/ 
Catalyst-Plugin-CSRFToken-0.001
River stage zero No dependents
/ Catalyst::Plugin::CSRFToken

NAME

Catalyst::Plugin::CSRFToken - Generate tokens to help prevent CSRF attacks

SYNOPSIS

   package MyApp;
   use Catalyst;

   # The default functionality of this plugin expects a method 'sessionid' which
   # is associated with the current user session.  This method is provided by the
   # session plugin but you can provide your own or override 'default_csrf_session_id'
   # if you know what you are doing!

   MyApp->setup_plugins([qw/
     Session
     Session::State::Cookie
     Session::Store::Cookie
     CSRFToken
   /]);

   MyApp->config(
     'Plugin::CSRFToken' => { default_secret=>'changeme', auto_check_csrf_token => 1 }
   );
        
   MyApp->setup;

   package MyApp::Controller::Root;

   use Moose;
   use MooseX::MethodAttributes;

   extends 'Catalyst::Controller';

   sub login_form :Path(login_form) Args(0) {
     my ($self, $c) = @_;

     # A Basic manual check example if you leave 'auto_check_csrf_token' off (default)
     if($c->req->method eq 'POST') {
       Catalyst::Exception->throw(message => 'csrf_token failed validation')
         unless $c->check_csrf_token;
     }

     $c->stash(csrf_token => $c->csrf_token);  # send a token to your view and make sure you
                                               # add it to your form as a hidden field
   }

DESCRIPTION

This uses WWW::CSRF to generate hard to guess tokens tied to a give web session. You can generate a token and pass it to your view layer where it should be added to the form you are trying to process, typically as a hidden field called 'csrf_token' (althought you can change that in configuration if needed).

Its probably best to enable 'auto_check_csrf_token' true since that will automatically check all POST, bPUT and PATCH request (but of course if you do this you have to be sure to add the token to every single form. If you need to just use this on a few forms (for example you have a large legacy application and need to improve security in steps) you can roll your own handling via the check_csrf_token method as in the example given above.

METHODS

This Plugin adds the following methods

csrf_token

Generates a token for the current request path and user session and returns this string in a form suitable to put into an HTML form hidden field value.

check_csrf_token

Return true or false depending on if the current request has a token which is valid.

CONFIGURATION

This plugin permits the following configurations keys

default_secret

String that is used in part to generate the token to help ensure its hard to guess.

max_age

Default to 3600 seconds (one hour).

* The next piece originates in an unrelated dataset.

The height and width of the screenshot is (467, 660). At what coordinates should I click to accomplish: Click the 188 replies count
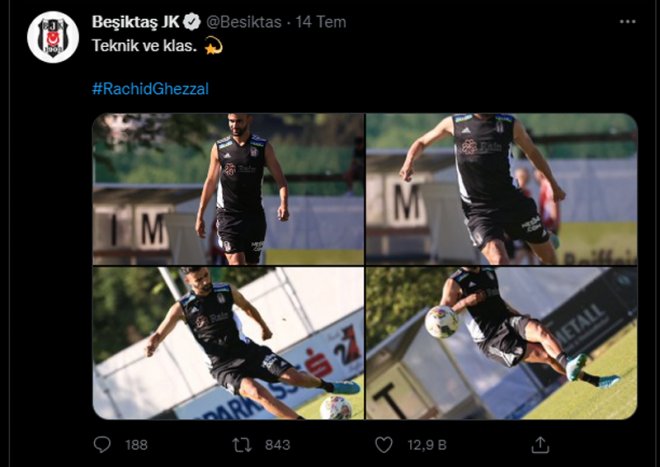click(136, 445)
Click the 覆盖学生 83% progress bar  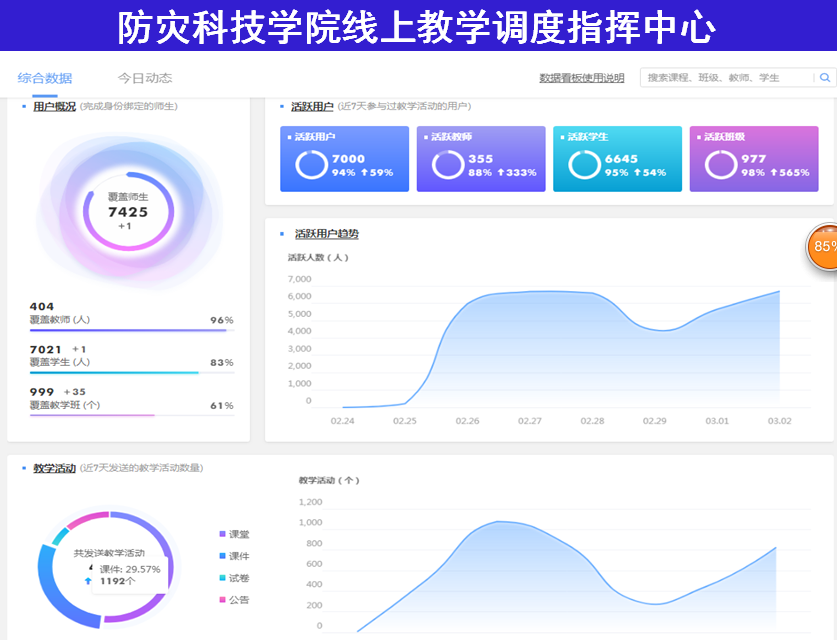coord(131,373)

This is the length of time before the generated token is considered expired. One hour is probably too long. You should set it to the shortest time reasonable.

param_key

Defaults to 'csrf_token'. The Body param key we look for the token.

auto_check_csrf_token

Defaults to false. When set to true we automatically do a check for all POST, PATCH and PUT method requests and if the check fails we delegate handling in the following way:

If the current controller does a method called 'handle_failed_csrf_token_check' we invoke that passing the current context.

Else if the application class does a method called 'handle_failed_csrf_token_check' we invoke that instead.

Failing either of those we just throw an expection which you can catch manually in the global 'end' action or else it will fail thru eventually to Catalyst's default error handler.

AUTHOR

 John Napiorkowski <jnapiork@cpan.org>

COPYRIGHT

Copyright (c) 2022 the above named AUTHOR

LICENSE

You may distribute this code under the same terms as Perl itself.